┏━━

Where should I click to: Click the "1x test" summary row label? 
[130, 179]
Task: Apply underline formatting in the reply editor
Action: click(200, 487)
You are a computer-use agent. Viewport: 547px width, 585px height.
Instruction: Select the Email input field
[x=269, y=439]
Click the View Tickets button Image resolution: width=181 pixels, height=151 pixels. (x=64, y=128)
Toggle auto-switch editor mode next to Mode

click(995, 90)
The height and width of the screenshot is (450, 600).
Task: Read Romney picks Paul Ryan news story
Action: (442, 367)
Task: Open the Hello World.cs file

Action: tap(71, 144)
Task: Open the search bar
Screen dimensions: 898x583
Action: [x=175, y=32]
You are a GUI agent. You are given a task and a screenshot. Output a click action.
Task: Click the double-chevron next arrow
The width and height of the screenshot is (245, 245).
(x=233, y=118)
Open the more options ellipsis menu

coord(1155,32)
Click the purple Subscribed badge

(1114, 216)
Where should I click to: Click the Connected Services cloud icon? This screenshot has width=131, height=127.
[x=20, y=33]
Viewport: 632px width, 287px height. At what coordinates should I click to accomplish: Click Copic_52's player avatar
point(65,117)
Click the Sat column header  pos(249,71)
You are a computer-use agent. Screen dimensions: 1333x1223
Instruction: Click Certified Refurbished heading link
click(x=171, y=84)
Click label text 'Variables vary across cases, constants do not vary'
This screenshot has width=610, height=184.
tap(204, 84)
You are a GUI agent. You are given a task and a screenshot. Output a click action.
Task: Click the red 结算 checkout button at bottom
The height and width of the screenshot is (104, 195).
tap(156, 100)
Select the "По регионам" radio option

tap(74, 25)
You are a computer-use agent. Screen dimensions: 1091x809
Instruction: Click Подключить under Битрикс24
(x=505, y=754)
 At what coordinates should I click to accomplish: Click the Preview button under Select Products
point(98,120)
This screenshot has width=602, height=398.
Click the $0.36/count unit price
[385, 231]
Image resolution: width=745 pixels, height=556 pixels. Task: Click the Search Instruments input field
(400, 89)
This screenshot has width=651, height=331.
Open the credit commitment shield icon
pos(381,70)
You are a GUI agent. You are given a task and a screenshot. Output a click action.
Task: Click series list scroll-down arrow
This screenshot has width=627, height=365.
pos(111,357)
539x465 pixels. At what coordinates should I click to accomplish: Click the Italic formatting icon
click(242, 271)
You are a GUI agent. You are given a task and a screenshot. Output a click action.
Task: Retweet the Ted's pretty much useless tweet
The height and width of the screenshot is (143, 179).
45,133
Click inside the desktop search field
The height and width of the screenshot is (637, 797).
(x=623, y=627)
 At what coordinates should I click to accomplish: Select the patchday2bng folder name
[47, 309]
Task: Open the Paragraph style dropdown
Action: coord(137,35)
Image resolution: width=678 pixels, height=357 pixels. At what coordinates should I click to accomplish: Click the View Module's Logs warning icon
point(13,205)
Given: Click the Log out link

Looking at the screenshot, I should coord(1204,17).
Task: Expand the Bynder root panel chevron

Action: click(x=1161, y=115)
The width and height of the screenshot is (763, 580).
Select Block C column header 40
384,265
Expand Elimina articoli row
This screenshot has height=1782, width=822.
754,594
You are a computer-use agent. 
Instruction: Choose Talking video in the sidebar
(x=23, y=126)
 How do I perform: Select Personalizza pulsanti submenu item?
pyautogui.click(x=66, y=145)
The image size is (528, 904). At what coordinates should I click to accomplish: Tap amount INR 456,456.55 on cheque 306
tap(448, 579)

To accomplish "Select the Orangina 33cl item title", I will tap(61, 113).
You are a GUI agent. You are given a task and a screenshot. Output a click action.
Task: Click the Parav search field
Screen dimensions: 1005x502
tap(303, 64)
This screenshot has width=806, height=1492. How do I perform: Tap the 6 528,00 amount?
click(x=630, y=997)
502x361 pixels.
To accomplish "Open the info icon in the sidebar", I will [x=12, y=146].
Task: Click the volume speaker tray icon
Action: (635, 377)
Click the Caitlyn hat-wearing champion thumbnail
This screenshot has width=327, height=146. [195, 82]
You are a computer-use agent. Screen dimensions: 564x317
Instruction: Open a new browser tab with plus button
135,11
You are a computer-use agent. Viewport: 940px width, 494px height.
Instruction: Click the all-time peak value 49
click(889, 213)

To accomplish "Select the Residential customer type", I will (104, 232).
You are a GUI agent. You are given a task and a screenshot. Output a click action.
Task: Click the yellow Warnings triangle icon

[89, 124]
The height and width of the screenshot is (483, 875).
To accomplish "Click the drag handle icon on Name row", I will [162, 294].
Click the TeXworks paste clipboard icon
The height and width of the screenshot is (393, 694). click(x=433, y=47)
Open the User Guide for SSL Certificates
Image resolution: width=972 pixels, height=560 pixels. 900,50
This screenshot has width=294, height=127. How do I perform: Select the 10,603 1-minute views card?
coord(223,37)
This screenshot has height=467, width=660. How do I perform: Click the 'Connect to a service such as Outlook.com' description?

┗━━

● **What you should do**
The answer should repeat every line of the listing exactly.

● **Answer to the problem**
Where should I click to: Click the "1x test" summary row label? 
[130, 179]
Task: Apply underline formatting in the reply editor
Action: click(200, 487)
You are a computer-use agent. Viewport: 547px width, 585px height.
Instruction: Select the Email input field
[x=269, y=439]
Click the View Tickets button Image resolution: width=181 pixels, height=151 pixels. (x=64, y=128)
Toggle auto-switch editor mode next to Mode

click(995, 90)
The height and width of the screenshot is (450, 600).
Task: Read Romney picks Paul Ryan news story
Action: (442, 367)
Task: Open the Hello World.cs file

Action: tap(71, 144)
Task: Open the search bar
Screen dimensions: 898x583
Action: [x=175, y=32]
You are a GUI agent. You are given a task and a screenshot. Output a click action.
Task: Click the double-chevron next arrow
The width and height of the screenshot is (245, 245).
(x=233, y=118)
Open the more options ellipsis menu

coord(1155,32)
Click the purple Subscribed badge

(1114, 216)
Where should I click to: Click the Connected Services cloud icon? This screenshot has width=131, height=127.
[x=20, y=33]
Viewport: 632px width, 287px height. At what coordinates should I click to accomplish: Click Copic_52's player avatar
point(65,117)
Click the Sat column header  pos(249,71)
You are a computer-use agent. Screen dimensions: 1333x1223
Instruction: Click Certified Refurbished heading link
click(x=171, y=84)
Click label text 'Variables vary across cases, constants do not vary'
This screenshot has width=610, height=184.
tap(204, 84)
You are a GUI agent. You are given a task and a screenshot. Output a click action.
Task: Click the red 结算 checkout button at bottom
The height and width of the screenshot is (104, 195).
tap(156, 100)
Select the "По регионам" radio option

tap(74, 25)
You are a computer-use agent. Screen dimensions: 1091x809
Instruction: Click Подключить under Битрикс24
(x=505, y=754)
 At what coordinates should I click to accomplish: Click the Preview button under Select Products
point(98,120)
This screenshot has width=602, height=398.
Click the $0.36/count unit price
[385, 231]
Image resolution: width=745 pixels, height=556 pixels. Task: Click the Search Instruments input field
(400, 89)
This screenshot has width=651, height=331.
Open the credit commitment shield icon
pos(381,70)
You are a GUI agent. You are given a task and a screenshot. Output a click action.
Task: Click series list scroll-down arrow
This screenshot has width=627, height=365.
pos(111,357)
539x465 pixels. At what coordinates should I click to accomplish: Click the Italic formatting icon
click(242, 271)
You are a GUI agent. You are given a task and a screenshot. Output a click action.
Task: Retweet the Ted's pretty much useless tweet
The height and width of the screenshot is (143, 179).
45,133
Click inside the desktop search field
The height and width of the screenshot is (637, 797).
(x=623, y=627)
 At what coordinates should I click to accomplish: Select the patchday2bng folder name
[47, 309]
Task: Open the Paragraph style dropdown
Action: coord(137,35)
Image resolution: width=678 pixels, height=357 pixels. At what coordinates should I click to accomplish: Click the View Module's Logs warning icon
point(13,205)
Given: Click the Log out link

Looking at the screenshot, I should coord(1204,17).
Task: Expand the Bynder root panel chevron

Action: click(x=1161, y=115)
The width and height of the screenshot is (763, 580).
Select Block C column header 40
384,265
Expand Elimina articoli row
This screenshot has height=1782, width=822.
754,594
You are a computer-use agent. 
Instruction: Choose Talking video in the sidebar
(x=23, y=126)
 How do I perform: Select Personalizza pulsanti submenu item?
pyautogui.click(x=66, y=145)
The image size is (528, 904). At what coordinates should I click to accomplish: Tap amount INR 456,456.55 on cheque 306
tap(448, 579)

To accomplish "Select the Orangina 33cl item title", I will tap(61, 113).
You are a GUI agent. You are given a task and a screenshot. Output a click action.
Task: Click the Parav search field
Screen dimensions: 1005x502
tap(303, 64)
This screenshot has width=806, height=1492. How do I perform: Tap the 6 528,00 amount?
click(x=630, y=997)
502x361 pixels.
To accomplish "Open the info icon in the sidebar", I will [x=12, y=146].
Task: Click the volume speaker tray icon
Action: (635, 377)
Click the Caitlyn hat-wearing champion thumbnail
This screenshot has width=327, height=146. [195, 82]
You are a computer-use agent. Screen dimensions: 564x317
Instruction: Open a new browser tab with plus button
135,11
You are a computer-use agent. Viewport: 940px width, 494px height.
Instruction: Click the all-time peak value 49
click(889, 213)

To accomplish "Select the Residential customer type", I will (104, 232).
You are a GUI agent. You are given a task and a screenshot. Output a click action.
Task: Click the yellow Warnings triangle icon

[89, 124]
The height and width of the screenshot is (483, 875).
To accomplish "Click the drag handle icon on Name row", I will [162, 294].
Click the TeXworks paste clipboard icon
The height and width of the screenshot is (393, 694). click(x=433, y=47)
Open the User Guide for SSL Certificates
Image resolution: width=972 pixels, height=560 pixels. 900,50
This screenshot has width=294, height=127. How do I perform: Select the 10,603 1-minute views card?
coord(223,37)
This screenshot has height=467, width=660. How do I perform: Click the 'Connect to a service such as Outlook.com' description?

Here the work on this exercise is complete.